Philo Dunning (March 23, 1819 – September 10, 1900) was an American merchant and druggist from Madison, Wisconsin, who held a number of local office, spent a single one-year term as a Reform Party member of the Wisconsin State Assembly from Dane County,[1] and served on the state fisheries commission.
Background
Dunning was born in Webster, New York, on March 23, 1819. He had a common school education, and became a merchant and druggist by trade. He arrived in Wisconsin Territory in 1840, and settled in Dane County, first in Blooming Grove, where he farmed, and later moved into downtown Madison, reportedly because "the railroad built its tracks across their front yard." His original home in Blooming Grove is still standing.[2]
He was a delegate from Dane County to the May 1841 territorial Democratic Party meeting.[3] In 1851 he was a member of both the Wisconsin Agricultural Society and the Dane County Agricultural Society.[4] For some years prior to 1877, he operated a sawmill on Clyde Creek in the nearby Town of Burke, which he either bought or built in 1841 (accounts differ).[5]
With his long-time partner Edwin Sumner, "Dunning and Sumner" on Pinckney Street in downtown Madison were retail and wholesale druggists, grocers, and sellers of products including "paints, oils, brushes, toilet articles, spectacles, etc." from 1868 or earlier until at least as late as 1892.[7][8]
Public office
In 1852, Dunning was elected to the board of supervisors (city council) of the Town of Madison and served as its chairman and thus ex officio as a member of Dane County's County Board. He was elected County Treasurer of Dane county in 1854. When in 1856 the City of Madison was chartered as a separate entity, he was elected to its first Board of Supervisors.[9]
He served again on the Dane County Board of Supervisors for the 1878–1879 term from the 2nd Ward of Madison.

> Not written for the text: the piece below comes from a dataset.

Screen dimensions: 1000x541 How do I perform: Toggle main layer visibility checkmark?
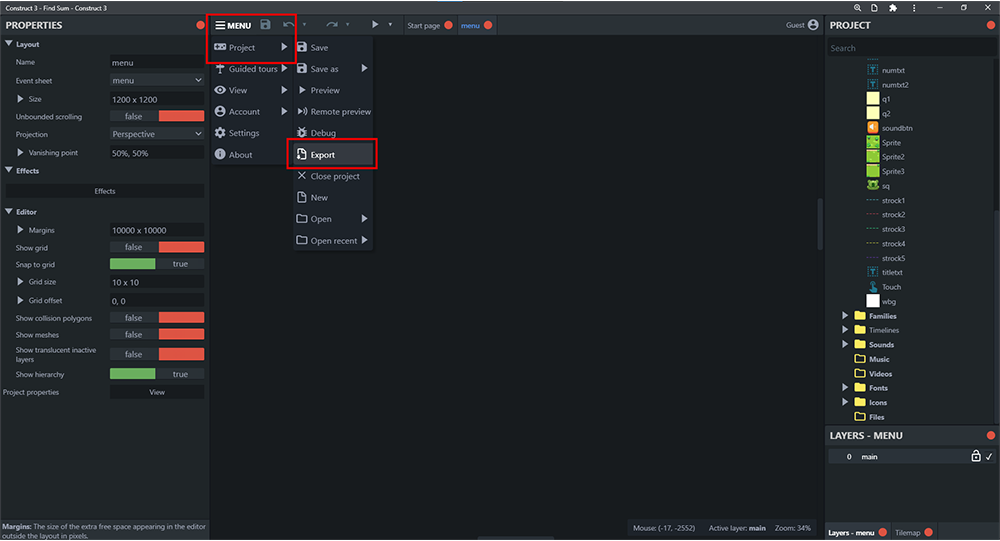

From 1879 to 1893 he was a member of the Wisconsin Fish Commission; from 1887 to 1893 he served as president of that body.[11] In the spring of 1889 he was elected to the executive committee of the American Fisheries Society.[12]
In May 1893 it was announced that he had retired from business "to take life easy".[13] He died on September 10, 1900, after suffering from paralysis for a year,[14] and he is buried in Madison's Forest Hill Cemetery.